MONICA DI SARDEGNA DOC "PERDERA" 2003 - ARGIOLAS

Vino: Monica di Sardegna DOC Perdera
Vendemmia: 2003
Produttore: Argiolas - Serdiana (CA)
Tipologia: Vino rosso secco fermo

Uve:  Monica al 90%, coni vitigni complementari di Carignano e Bovale sardo
Terreno: Struttura calcareo-argillosa, con pendenza dolce e ottima esposizione al sole e alla ventilazione. Piovosità non oltre 550 mm. Annui
Altitudine: 300 mt. s.l.m.
Resa: Produzione per ceppo: circa Kg. 1,500.

Vinificazione: Pigiadiraspatura normale, raffrescamento del mosto in fermentazione, sui 27-28° C e il ciclo fermentativo dura circa 8-10 giorni, macerazione compresa.
Non occorrono molti rimontaggi, perché l'uva è solitamente molto ricca di antociani e tannini nobili.
La fermentazione malolattica avviene facilmente ed è assai breve. La conservazione avviene in cantina a temperatura fresca sulle vasche e nelle botti tradizionali.


Colore: Rubino a intensità medio-buona, con sottofondo tipico di Monica tradizionale
Profumo: Intenso e caratteristico di confettura di frutti rossi, sentori vegetali e aromatici
Sapore: Sapore. rotondo di bassa acidità fissa
Sottogusto finale che tende quasi alla dolcezza gustativa, tipica del Monica di Sardegna

Gradazione alcolica: 13% vol
Temperatura di servizio: 14-16° C.
Conservabilità:
5-10 anni
Prezzo indicativo in enoteca: 10€
Bottiglie prodotte: n.d.

L'uva Monica probabilmente fu importata in Sardegna dalla Spagna con il nome di Morillo, di cui "mora" sarebbe una corruzione poi italianizzata in Monica.
C'e' invece chi fa risalire l'origine del vitigno nell'isola ai tempi dell'invasione dei Mori, basandosi sempre sul nome "Morillo", come ancora in alcune localita' all'interno dell'isola viene chiamata quest'uva.Non sembra pero' possibile che, durante le invasioni dei Saraceni nell'isola - cioe' in momenti in cui era molto difficile gia' il solo sopravvivere - ci fosse chi pensasse ad introdurre nuove piante nell'agricoltura locale.

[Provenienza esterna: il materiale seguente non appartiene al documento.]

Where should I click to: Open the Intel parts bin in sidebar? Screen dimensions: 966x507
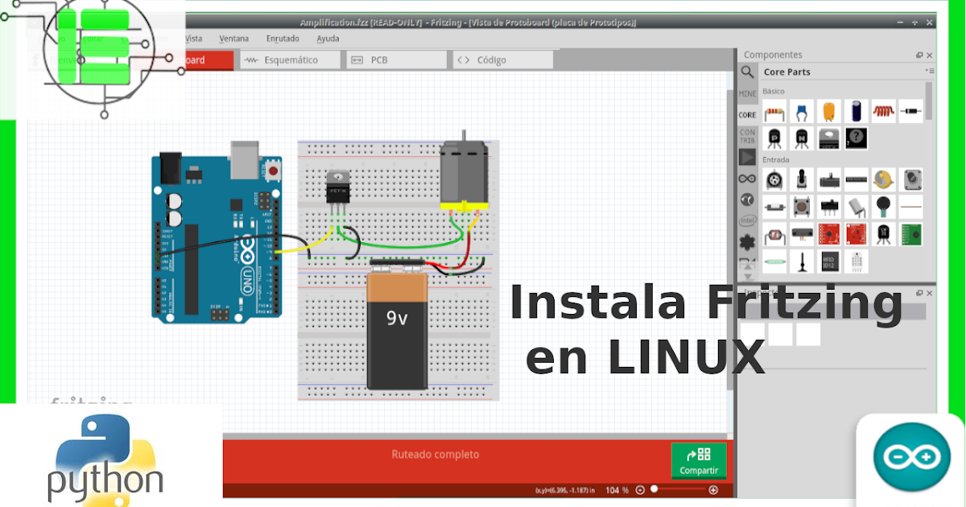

La Doc Monica di Sardegna prende il nome dal vitigno con cui viene prodotto. La zona di produzione è estesa a tutto il territorio sardo, con l’esclusione dei terreni male esposti e dei terreni situati sopra i 400 metri sul livello del mare. A differenza della Doc Monica di Cagliari, il Monica di Sardegna Doc usa le uve del vitigno Monica soltanto per l’85-90%, mentre il restante 10-15% è costituito da altri vitigni a frutto rosso, principalmente Pascale di Cagliari e Carignano. Viene prodotto anche nella versione Frizzante naturale.

Come si consuma
Il Monica di Sardegna Doc Secco va abbinato a caciotta fresca, Fiore sardo, gallina con mirto, dolce sardo, impanadas. Va degustato in calici di media capacità svasati, a una temperatura di 14-16°C.

Come si conserva
La conservazione di questi vini prevede che le bottiglie vadano tenute, coricate, in scaffalature di legno, perché questo materiale attutisce i colpi e le vibrazioni, e che siano mantenute al buio, a temperatura costante fra 10 e 15°C e con un’umidità intorno al 70-75%, in modo che il tappo non si asciughi.

Come si produce
La vinificazione del Monica di Sardegna Doc prevede che le uve vengano pigiate e il mosto ottenuto messo a fermentare con la vinaccia. La temperatura che raggiunge la massa provoca la “fermentazione tumultuosa”, così definita in quanto il vino sembra bollire, consentendo il passaggio delle sostanze polifenoliche dalle bucce al vino, che dopo breve tempo si colora. L’uva viene pigiata e solfitata e poi destinata alle fasi di fermentazione e macerazione. Al termine avviene la svinatura, che permette la separazione delle bucce e dei vinaccioli dal mosto-vino. Questo viene sottoposto a travasi, necessari a separare la frazione limpida dalla feccia e a eliminare altre eventuali sostanze solide. La fase finale del processo produttivo prevede l’affinamento e l’invecchiamento, la stabilizzazione e l’imbottigliamento. La versione dolce si ottiene con l’aggiunta di un certo quantitativo di zuccheri. Con un anno di invecchiamento e una gradazione minima di 12,5 gradi, può portare la qualificazione Superiore.